> Work item: In the listing below, find the line containing "Task: Click waist measurement 29.6-31.9". Write out that line and every line after it to the end, exactly and only those.

> Material to process:
+--

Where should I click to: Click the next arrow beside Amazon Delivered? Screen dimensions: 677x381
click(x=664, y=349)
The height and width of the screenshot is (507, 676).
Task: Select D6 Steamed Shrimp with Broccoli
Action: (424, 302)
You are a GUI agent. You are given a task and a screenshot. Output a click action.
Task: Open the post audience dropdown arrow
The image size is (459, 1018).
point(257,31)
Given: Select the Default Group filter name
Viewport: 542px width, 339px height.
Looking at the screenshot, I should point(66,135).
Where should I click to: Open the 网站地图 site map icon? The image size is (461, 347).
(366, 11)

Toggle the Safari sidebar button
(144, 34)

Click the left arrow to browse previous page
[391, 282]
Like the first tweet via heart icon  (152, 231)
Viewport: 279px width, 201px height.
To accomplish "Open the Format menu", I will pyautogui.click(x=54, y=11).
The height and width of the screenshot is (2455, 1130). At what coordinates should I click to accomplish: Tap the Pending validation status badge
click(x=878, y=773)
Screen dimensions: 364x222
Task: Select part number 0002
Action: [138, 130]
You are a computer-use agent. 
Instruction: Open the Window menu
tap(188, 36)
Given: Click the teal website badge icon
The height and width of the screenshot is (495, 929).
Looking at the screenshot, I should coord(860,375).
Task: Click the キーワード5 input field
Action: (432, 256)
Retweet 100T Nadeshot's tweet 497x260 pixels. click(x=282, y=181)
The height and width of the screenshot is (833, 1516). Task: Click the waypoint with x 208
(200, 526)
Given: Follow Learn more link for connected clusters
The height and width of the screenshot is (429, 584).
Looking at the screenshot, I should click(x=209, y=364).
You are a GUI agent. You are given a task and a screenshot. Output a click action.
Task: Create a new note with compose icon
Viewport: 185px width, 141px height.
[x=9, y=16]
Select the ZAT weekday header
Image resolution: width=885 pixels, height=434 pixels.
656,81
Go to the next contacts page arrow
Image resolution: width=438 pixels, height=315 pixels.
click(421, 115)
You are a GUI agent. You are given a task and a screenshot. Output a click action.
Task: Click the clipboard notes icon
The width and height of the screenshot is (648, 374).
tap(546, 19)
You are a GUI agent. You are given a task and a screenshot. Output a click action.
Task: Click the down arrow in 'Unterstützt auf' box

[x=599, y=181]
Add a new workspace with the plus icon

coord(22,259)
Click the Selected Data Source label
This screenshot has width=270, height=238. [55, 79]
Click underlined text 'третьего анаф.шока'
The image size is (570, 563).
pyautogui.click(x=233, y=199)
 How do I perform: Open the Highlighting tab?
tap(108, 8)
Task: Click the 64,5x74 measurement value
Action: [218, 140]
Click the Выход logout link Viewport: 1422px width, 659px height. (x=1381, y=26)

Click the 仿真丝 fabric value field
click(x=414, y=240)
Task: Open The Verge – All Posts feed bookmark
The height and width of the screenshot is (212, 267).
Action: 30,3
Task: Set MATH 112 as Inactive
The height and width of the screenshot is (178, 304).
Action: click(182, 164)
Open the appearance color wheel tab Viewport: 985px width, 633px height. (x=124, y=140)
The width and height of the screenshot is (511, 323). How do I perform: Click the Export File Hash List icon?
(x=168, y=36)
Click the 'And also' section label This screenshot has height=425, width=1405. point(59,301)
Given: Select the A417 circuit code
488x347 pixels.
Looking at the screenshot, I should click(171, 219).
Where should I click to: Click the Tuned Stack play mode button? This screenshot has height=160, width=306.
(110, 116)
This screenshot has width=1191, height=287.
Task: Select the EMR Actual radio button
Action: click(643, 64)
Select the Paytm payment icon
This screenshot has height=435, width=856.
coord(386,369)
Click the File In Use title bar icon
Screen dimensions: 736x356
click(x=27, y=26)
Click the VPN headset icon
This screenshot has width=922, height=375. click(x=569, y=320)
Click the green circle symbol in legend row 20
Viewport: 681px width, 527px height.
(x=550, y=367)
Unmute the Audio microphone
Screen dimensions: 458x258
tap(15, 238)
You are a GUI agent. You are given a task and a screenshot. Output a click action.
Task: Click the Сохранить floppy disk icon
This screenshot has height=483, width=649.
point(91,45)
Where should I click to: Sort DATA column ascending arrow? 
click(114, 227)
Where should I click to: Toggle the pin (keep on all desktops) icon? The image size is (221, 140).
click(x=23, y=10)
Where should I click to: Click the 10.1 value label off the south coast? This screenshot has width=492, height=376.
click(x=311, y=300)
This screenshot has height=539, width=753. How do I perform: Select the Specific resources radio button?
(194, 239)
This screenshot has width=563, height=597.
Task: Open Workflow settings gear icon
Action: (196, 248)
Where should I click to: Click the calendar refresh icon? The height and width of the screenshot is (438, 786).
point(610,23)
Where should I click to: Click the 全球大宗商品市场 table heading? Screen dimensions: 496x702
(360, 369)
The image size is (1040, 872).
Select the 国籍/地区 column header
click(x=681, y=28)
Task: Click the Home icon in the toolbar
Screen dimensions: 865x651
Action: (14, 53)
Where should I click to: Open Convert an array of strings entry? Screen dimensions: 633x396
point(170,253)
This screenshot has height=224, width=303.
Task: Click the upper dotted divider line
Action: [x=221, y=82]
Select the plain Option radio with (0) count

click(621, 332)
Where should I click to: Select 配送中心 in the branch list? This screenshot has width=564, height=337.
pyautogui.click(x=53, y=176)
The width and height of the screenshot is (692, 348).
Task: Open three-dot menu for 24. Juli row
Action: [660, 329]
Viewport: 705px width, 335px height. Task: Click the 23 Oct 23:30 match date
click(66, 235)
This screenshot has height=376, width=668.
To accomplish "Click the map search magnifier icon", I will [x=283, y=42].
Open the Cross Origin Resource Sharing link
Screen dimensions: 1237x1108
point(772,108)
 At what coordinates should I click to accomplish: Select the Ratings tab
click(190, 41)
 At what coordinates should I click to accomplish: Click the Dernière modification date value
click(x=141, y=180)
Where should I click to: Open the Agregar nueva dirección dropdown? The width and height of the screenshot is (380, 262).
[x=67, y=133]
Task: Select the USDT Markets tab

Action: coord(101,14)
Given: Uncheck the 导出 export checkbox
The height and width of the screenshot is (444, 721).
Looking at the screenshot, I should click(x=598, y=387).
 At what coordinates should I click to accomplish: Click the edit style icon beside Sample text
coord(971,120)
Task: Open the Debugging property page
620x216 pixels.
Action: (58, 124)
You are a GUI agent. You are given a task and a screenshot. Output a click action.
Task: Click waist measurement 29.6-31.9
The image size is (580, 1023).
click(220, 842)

+--

> Final answer:
Task: Click waist measurement 29.6-31.9
The image size is (580, 1023).
click(220, 842)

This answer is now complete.